Sporadic Right Lumbar Intraabdominal Desmoid Tumor: A Case Report

• Abstract
• Introduction
• Case Report
• Discussion
• Conclusion
• Reference

Abstract

Sporadic intraabdominal desmoid tumor is a rare occurrence, comprising 0.03% of all neoplasms. It has an estimated incidence of 2 to 4 per million in the general population. Only 15% of all desmoid tumors are intraabdominal. Often, they are present with abdominal distension or bowel obstruction symptoms. Desmoid tumors are not readily differentiated from others through computed tomography (CT) scans. We are sharing a case of a young (34-year-old) patient who presented with tender palpable right lower quadrant mass. The CT scan shows a well-defined intraperitoneal mass over the right lumbar region. Limited right hemicolectomy was done. Histopathology shows features consistent with desmoid tumors. Surgical excision remains the mainstay of treatment, though various nonsurgical treatments have been described with promising results. Our case of sporadic intraabdominal desmoid tumor was managed with surgical resection.

Introduction

Desmoid tumor is also known as aggressive fibromatosis, being considered a benign neoplasm that does not metastasize but is locally invasive. It can rapidly increase in size and cause mass effects on surrounding structures. It is a rare stromal tumor that comprises only 0.03% of all neoplasms, and only accounts for < 3% of all soft tissue tumors.[1] The estimated incidence of desmoid tumors in the general population is about 2 to 4 per million. It is significantly higher among those with familial adenomatous polyposis (FAP) which is nearly 3%.[2]
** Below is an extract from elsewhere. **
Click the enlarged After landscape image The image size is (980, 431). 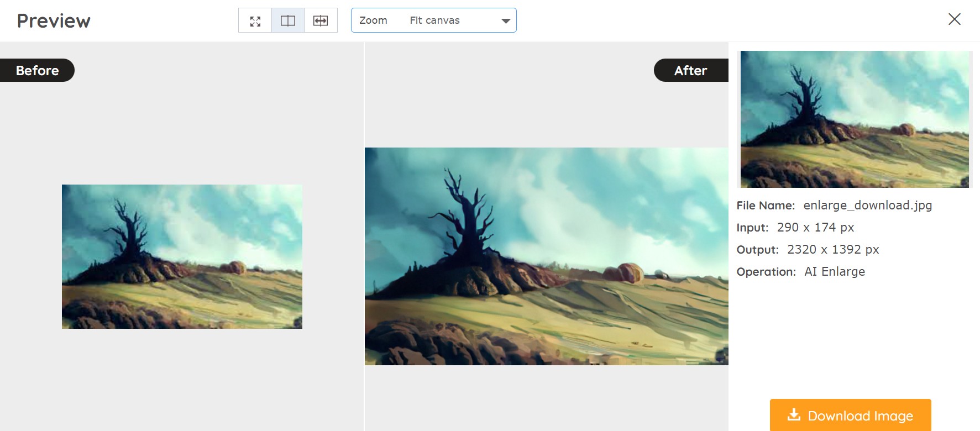546,256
Desmoid tumors have been reported to arise from many different sites. They can be classified into abdominal (60%), extra- (25%), and intraabdominal (15%).[3] They are more commonly found at the abdominal wall and extraabdominal sites. These tumors are more likely to be intraabdominal when associated with FAP and Gardner's syndrome.[1] In sporadic cases of desmoid tumors, intraabdominal tumors only account for 5% of cases.[1] Otherwise, they are rarely found in these organs or in the mesentery.[4] Intraabdominal desmoid tumors often present with distensions or bowel obstructions associated with tumor growth or invasion.[3] Demographically, desmoid tumors are most commonly found between 25 and 35-years-old.[2] They are more predominant among the female population.[2]
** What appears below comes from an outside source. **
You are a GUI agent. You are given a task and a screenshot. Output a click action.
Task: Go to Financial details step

In general, computed tomography (CT) scans offer a good preoperative differential diagnosis and assessment of patient with intraabdominal desmoid tumor.[1] However, the definitive diagnosis of such tumor is a tissue biopsy obtained via core biopsy or excision of the tumor itself.

Case Report

A 34-year-old gentleman presented with the complaint of chronic and progressive worsening right lower quadrant abdominal discomfort for 6 months. He was a chronic smoker with no significant medical illness except for a history of left open hernioplasty for uncomplicated left inguinal hernia 9 years prior to his presentation. Otherwise, there were no symptoms of altered bowel habits, constitutional symptoms, urinary tract symptoms, or fever. He denied any history of abdominal trauma as well. His family history was negative for malignancy and familial adenomatous polyposis (FAP). Upon physical examination, he was found to have a palpable mass over the right iliac fossa, relatively mobile and nontender. The rest of the examinations were unremarkable. The analyzed blood parameters were within normal range as well.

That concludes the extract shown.